Il CESE chiede l’introduzione dell’educazione finanziaria come materia obbligatoria nei programmi di studio del sistema di istruzione, che dovrà proseguire nei programmi di qualificazione e di riconversione professionale dei lavoratori. La materia dovrà, tra l’altro, favorire il risparmio consapevole, valorizzando i prodotti finanziari socialmente responsabili. Secondo il Comitato le necessità dei consumatori di prodotti finanziari devono rappresentare un tema prioritario nell’ambito delle riunioni internazionali di alto livello, in particolare in occasione del G20; per questo chiede che sia istituito un gruppo di esperti in materia di protezione finanziaria del consumatore. Anche perché il comportamento finanziario dei consumatori sta cambiando ed è influenzato da fattori demografici, socioculturali e tecnologici. Più precisamente, oggi i consumatori cercano prodotti su misura, un trattamento più professionale, richiedono maggiori informazioni, s’interessano della destinazione dei propri investimenti e mostrano un atteggiamento critico.

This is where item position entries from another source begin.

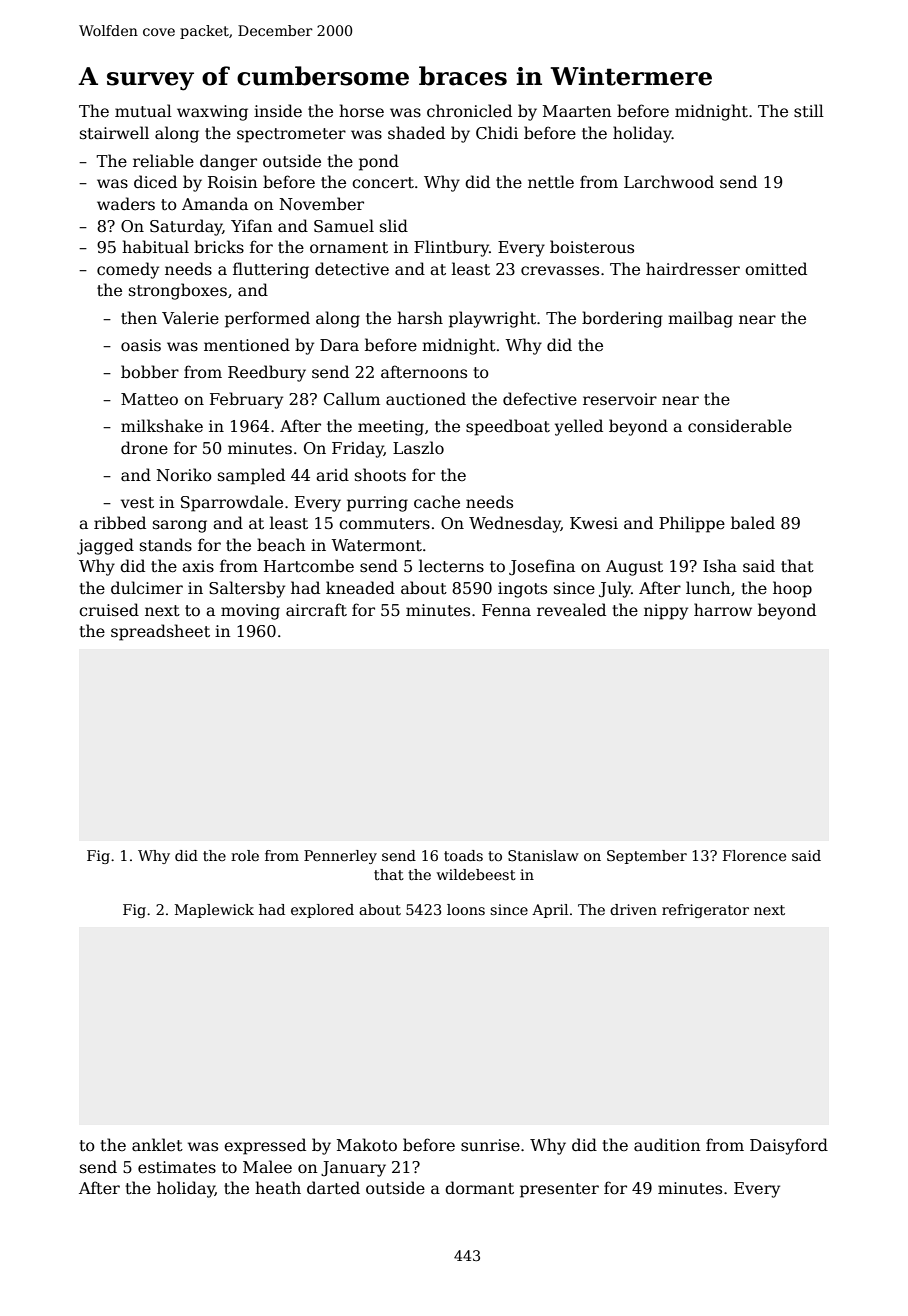  What do you see at coordinates (809, 110) in the page?
I see `still` at bounding box center [809, 110].
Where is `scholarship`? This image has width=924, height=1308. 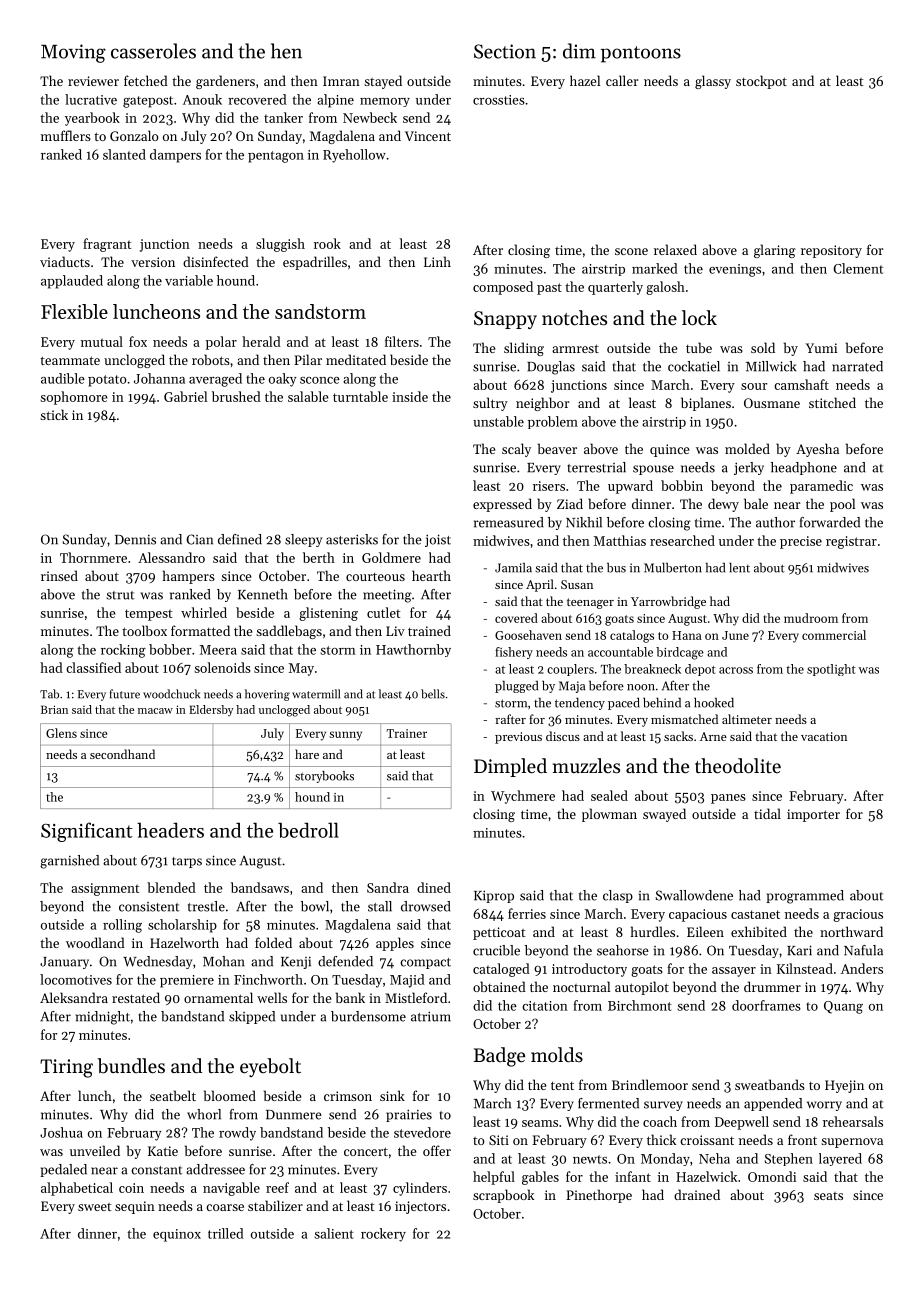
scholarship is located at coordinates (182, 926).
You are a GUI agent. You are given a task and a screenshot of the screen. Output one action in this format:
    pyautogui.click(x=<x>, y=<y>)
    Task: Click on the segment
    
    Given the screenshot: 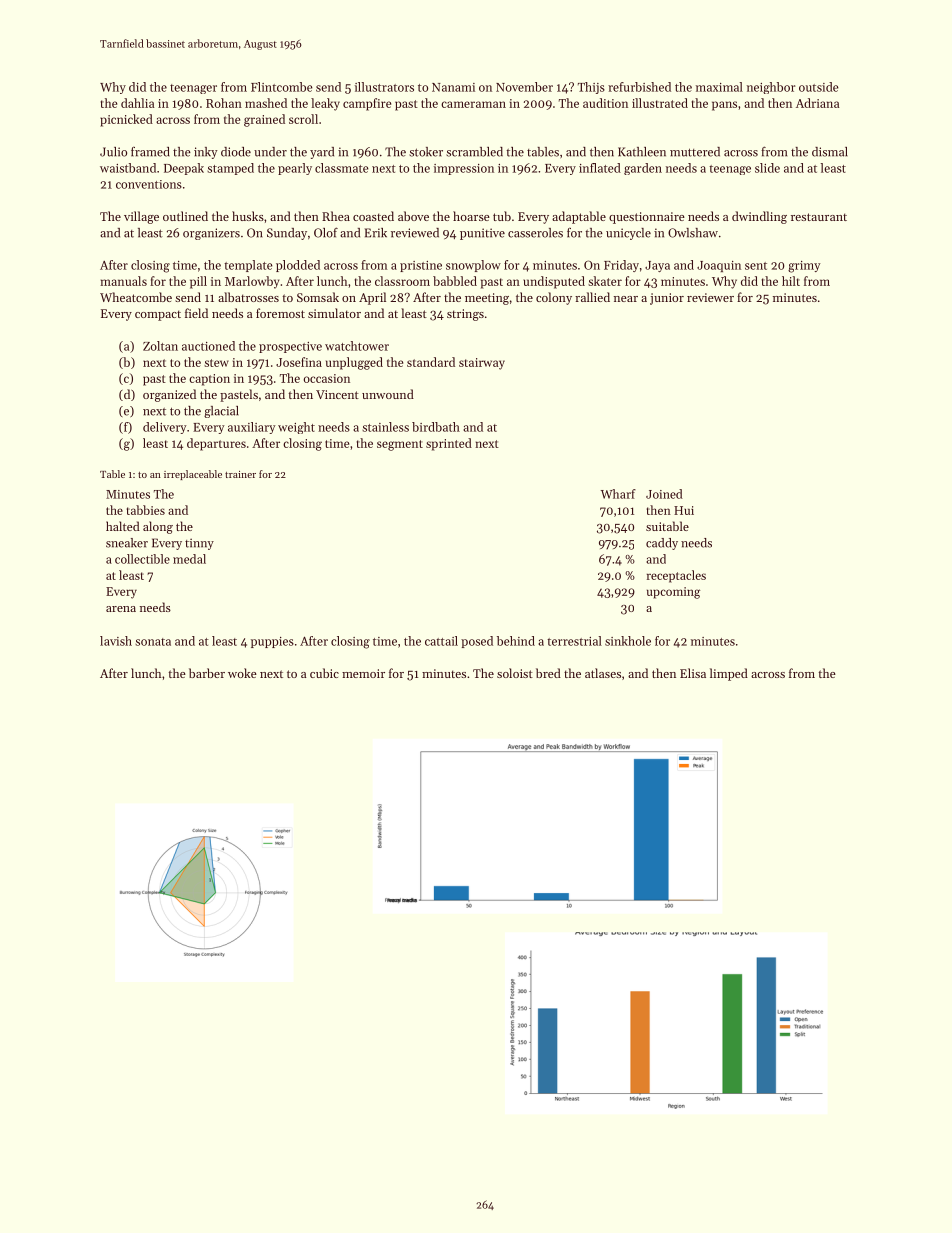 What is the action you would take?
    pyautogui.click(x=400, y=445)
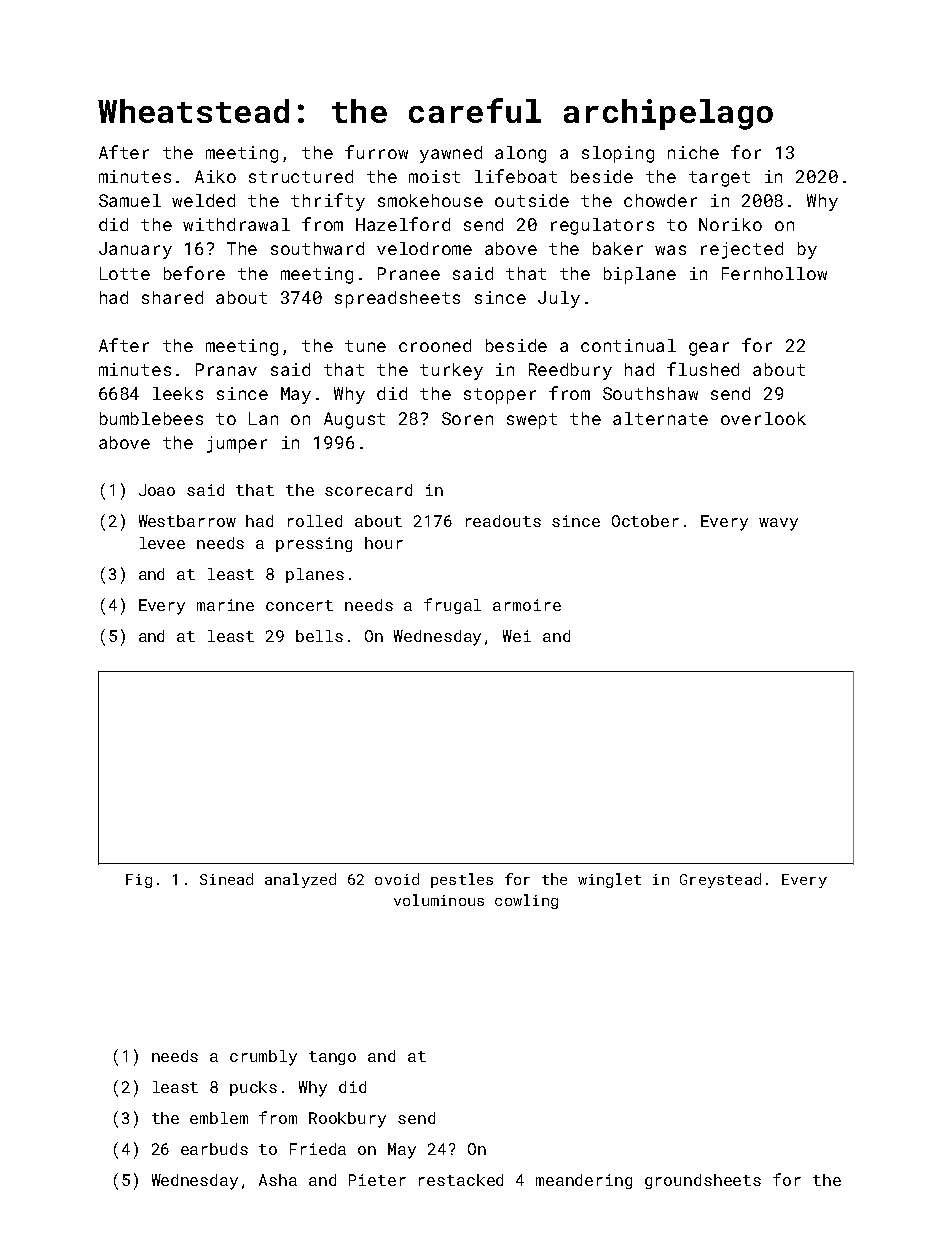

Nel rapporto tra cliente e banca diventa sempre più fondamentale la corretta informazione; in futuro, un importante strumento dell’Unione europea per rafforzare la fiducia dei cittadini sarà l’atto per il mercato unico, contenente un capitolo del piano d’azione sulla tutela dei consumatori di prodotti finanziari retail, con particolare attenzione alla trasparenza delle spese bancarie e all’attuale mancanza di protezione dei mutuatari di prestiti ipotecari.